(Extracted records)
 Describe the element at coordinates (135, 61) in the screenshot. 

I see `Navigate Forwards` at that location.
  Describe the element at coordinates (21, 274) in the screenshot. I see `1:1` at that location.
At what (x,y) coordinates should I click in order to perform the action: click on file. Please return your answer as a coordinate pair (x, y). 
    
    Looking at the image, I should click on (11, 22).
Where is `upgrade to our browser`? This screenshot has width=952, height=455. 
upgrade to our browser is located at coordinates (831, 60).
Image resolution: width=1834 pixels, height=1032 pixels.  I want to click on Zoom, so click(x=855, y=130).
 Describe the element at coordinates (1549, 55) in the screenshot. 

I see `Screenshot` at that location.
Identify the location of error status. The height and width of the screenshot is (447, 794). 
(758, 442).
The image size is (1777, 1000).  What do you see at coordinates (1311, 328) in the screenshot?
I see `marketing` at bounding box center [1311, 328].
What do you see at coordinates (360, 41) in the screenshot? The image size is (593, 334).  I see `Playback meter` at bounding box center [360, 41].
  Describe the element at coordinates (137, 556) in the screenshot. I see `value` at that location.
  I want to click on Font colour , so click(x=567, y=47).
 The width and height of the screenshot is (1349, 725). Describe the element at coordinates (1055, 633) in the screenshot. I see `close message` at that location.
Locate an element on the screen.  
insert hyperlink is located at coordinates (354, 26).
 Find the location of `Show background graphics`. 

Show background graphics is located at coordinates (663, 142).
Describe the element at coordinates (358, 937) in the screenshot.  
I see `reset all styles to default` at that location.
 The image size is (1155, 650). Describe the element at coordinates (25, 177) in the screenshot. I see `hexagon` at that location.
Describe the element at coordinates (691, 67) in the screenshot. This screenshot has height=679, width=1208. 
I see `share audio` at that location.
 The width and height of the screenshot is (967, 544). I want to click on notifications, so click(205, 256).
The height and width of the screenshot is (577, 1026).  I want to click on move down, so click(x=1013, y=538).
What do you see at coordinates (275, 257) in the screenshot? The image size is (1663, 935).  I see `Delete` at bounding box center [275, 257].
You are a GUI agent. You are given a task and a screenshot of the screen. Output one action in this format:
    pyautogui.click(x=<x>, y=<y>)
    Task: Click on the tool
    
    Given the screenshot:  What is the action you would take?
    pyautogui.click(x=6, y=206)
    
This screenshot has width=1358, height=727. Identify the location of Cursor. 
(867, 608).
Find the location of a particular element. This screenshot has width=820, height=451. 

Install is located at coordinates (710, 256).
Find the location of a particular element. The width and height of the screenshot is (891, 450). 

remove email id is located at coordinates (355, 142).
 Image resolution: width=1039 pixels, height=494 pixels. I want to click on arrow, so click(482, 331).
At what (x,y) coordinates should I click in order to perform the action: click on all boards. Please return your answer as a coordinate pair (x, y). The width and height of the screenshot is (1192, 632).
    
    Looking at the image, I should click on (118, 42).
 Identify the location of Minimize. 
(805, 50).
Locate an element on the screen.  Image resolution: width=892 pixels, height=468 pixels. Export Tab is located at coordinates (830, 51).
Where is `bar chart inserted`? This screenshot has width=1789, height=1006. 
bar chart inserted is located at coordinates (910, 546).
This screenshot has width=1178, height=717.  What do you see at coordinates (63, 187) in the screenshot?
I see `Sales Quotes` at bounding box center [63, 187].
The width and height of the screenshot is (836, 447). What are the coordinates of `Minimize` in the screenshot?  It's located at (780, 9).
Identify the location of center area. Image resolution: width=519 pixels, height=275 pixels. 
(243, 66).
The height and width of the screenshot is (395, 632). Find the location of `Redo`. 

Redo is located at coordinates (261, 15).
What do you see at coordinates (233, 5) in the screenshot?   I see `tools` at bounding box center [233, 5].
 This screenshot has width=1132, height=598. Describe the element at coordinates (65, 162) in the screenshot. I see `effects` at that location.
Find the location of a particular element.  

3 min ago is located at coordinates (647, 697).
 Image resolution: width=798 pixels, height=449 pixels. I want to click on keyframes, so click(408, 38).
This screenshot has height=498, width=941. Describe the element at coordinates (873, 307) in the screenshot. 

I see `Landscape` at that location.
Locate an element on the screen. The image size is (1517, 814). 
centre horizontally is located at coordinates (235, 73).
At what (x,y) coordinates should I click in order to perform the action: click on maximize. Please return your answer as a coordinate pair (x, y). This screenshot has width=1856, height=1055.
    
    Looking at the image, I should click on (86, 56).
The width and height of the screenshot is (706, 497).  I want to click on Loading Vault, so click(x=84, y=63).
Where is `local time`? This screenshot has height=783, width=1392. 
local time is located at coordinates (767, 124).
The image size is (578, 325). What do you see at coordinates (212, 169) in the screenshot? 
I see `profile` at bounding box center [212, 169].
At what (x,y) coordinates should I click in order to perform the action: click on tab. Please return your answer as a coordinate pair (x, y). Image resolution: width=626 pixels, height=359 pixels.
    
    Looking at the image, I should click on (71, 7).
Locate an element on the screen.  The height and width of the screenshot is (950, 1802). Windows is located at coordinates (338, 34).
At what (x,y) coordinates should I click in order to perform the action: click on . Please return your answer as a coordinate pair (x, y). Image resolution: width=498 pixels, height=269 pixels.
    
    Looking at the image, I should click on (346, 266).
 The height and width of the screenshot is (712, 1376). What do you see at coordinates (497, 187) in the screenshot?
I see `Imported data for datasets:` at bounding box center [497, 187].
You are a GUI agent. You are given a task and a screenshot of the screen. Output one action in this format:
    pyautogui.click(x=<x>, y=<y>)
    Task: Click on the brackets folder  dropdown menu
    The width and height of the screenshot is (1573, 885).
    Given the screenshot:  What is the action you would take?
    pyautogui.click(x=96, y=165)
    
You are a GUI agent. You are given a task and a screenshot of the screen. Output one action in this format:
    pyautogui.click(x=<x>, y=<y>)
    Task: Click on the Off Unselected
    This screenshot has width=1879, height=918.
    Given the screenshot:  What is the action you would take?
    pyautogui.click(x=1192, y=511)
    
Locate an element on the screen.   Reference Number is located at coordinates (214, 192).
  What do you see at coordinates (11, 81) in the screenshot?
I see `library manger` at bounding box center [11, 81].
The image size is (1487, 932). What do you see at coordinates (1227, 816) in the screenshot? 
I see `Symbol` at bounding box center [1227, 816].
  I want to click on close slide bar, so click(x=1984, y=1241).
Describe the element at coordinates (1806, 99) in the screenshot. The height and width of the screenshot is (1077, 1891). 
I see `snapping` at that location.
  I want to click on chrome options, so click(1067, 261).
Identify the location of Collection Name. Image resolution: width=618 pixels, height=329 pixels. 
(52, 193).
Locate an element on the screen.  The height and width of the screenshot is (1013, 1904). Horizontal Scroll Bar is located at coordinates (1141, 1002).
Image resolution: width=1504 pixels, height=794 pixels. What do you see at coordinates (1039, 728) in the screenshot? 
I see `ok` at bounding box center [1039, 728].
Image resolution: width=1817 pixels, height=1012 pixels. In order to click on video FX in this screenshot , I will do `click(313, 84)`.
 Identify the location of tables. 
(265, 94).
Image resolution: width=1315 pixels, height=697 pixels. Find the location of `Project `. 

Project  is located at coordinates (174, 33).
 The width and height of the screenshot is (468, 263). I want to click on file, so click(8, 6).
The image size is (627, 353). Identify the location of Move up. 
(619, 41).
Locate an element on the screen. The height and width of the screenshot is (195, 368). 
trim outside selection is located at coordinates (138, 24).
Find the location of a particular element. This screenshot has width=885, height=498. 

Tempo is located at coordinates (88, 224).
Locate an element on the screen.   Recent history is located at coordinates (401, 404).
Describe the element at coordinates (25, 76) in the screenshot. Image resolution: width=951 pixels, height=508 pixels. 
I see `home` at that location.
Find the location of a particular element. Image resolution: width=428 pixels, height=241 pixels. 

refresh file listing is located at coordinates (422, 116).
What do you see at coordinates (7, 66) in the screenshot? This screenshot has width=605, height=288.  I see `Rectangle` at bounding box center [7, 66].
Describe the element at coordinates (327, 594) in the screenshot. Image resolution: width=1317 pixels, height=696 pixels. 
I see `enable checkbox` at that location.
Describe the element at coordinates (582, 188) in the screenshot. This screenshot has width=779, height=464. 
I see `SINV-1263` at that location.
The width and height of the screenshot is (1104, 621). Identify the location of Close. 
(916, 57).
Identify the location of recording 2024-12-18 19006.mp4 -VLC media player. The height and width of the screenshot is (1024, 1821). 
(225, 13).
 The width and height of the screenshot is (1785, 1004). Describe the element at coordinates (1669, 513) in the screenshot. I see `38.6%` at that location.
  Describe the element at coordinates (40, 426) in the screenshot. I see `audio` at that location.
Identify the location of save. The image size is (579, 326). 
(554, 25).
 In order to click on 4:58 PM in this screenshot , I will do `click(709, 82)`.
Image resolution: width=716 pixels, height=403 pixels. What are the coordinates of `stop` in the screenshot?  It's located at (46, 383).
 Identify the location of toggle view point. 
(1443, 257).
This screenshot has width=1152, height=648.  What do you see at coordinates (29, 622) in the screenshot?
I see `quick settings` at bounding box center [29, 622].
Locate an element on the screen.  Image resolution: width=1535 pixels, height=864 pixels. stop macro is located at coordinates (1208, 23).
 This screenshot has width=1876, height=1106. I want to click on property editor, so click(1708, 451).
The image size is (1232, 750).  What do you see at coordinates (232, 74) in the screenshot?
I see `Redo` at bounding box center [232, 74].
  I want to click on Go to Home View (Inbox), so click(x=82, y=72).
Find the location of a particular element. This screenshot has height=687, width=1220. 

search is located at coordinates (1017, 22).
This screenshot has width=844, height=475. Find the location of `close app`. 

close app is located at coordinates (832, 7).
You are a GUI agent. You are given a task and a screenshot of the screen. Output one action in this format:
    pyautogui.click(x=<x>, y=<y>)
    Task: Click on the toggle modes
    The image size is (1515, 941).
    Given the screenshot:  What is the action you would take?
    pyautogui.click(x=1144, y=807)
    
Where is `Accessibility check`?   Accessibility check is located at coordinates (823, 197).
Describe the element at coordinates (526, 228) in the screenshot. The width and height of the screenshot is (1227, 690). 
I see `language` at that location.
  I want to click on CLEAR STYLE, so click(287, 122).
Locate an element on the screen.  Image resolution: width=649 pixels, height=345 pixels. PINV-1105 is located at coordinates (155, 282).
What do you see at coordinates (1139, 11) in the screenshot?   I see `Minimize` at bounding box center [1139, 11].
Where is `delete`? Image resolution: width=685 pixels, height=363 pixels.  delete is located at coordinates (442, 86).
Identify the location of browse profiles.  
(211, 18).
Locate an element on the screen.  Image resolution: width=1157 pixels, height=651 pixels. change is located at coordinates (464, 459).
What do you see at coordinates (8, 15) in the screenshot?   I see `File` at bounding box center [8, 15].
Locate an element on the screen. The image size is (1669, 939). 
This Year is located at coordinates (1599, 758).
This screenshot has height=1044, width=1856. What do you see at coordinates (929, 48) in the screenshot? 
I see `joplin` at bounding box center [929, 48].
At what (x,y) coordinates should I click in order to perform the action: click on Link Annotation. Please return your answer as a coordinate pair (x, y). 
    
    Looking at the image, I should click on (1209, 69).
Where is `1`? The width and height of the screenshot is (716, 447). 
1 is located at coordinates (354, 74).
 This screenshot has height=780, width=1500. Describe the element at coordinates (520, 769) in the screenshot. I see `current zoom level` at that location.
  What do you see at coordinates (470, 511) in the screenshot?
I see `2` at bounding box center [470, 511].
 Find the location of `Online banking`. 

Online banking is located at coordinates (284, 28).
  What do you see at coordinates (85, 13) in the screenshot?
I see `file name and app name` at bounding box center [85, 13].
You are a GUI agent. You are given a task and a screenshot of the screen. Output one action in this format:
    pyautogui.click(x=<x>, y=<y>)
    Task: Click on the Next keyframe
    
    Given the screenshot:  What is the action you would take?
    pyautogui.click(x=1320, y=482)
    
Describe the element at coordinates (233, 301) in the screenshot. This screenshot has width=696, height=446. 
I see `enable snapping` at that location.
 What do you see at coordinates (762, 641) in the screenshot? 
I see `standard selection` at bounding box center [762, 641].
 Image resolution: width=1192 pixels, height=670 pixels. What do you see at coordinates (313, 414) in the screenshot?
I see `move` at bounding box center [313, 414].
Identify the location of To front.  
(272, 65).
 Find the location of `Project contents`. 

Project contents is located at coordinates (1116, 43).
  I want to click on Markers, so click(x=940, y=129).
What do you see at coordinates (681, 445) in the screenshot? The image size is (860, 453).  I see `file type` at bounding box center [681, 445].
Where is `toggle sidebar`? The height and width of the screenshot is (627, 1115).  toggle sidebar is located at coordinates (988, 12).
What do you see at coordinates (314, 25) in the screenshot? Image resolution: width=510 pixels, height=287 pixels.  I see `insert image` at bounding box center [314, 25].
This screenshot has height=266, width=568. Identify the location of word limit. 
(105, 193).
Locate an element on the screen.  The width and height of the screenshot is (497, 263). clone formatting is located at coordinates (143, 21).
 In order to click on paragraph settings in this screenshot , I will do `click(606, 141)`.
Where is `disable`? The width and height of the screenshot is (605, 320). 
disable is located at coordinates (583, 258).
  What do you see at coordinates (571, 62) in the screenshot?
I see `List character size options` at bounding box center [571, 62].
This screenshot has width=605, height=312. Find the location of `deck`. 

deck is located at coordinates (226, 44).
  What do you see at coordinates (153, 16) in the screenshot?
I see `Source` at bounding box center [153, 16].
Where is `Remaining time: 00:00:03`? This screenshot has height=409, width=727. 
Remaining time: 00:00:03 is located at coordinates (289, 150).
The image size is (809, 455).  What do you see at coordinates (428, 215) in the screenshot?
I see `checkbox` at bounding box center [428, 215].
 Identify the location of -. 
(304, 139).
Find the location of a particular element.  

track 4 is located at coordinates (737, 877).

#### JOB
Reproduce the records verbatim from the start through the line containing "center [1311, 328].", including that line.

#### OUTPUT OF THE EXERCISE
 Describe the element at coordinates (135, 61) in the screenshot. 

I see `Navigate Forwards` at that location.
  Describe the element at coordinates (21, 274) in the screenshot. I see `1:1` at that location.
At what (x,y) coordinates should I click in order to perform the action: click on file. Please return your answer as a coordinate pair (x, y). 
    
    Looking at the image, I should click on (11, 22).
Where is `upgrade to our browser`? This screenshot has width=952, height=455. 
upgrade to our browser is located at coordinates (831, 60).
Image resolution: width=1834 pixels, height=1032 pixels.  I want to click on Zoom, so click(x=855, y=130).
 Describe the element at coordinates (1549, 55) in the screenshot. 

I see `Screenshot` at that location.
Identify the location of error status. The height and width of the screenshot is (447, 794). 
(758, 442).
The image size is (1777, 1000).  What do you see at coordinates (1311, 328) in the screenshot?
I see `marketing` at bounding box center [1311, 328].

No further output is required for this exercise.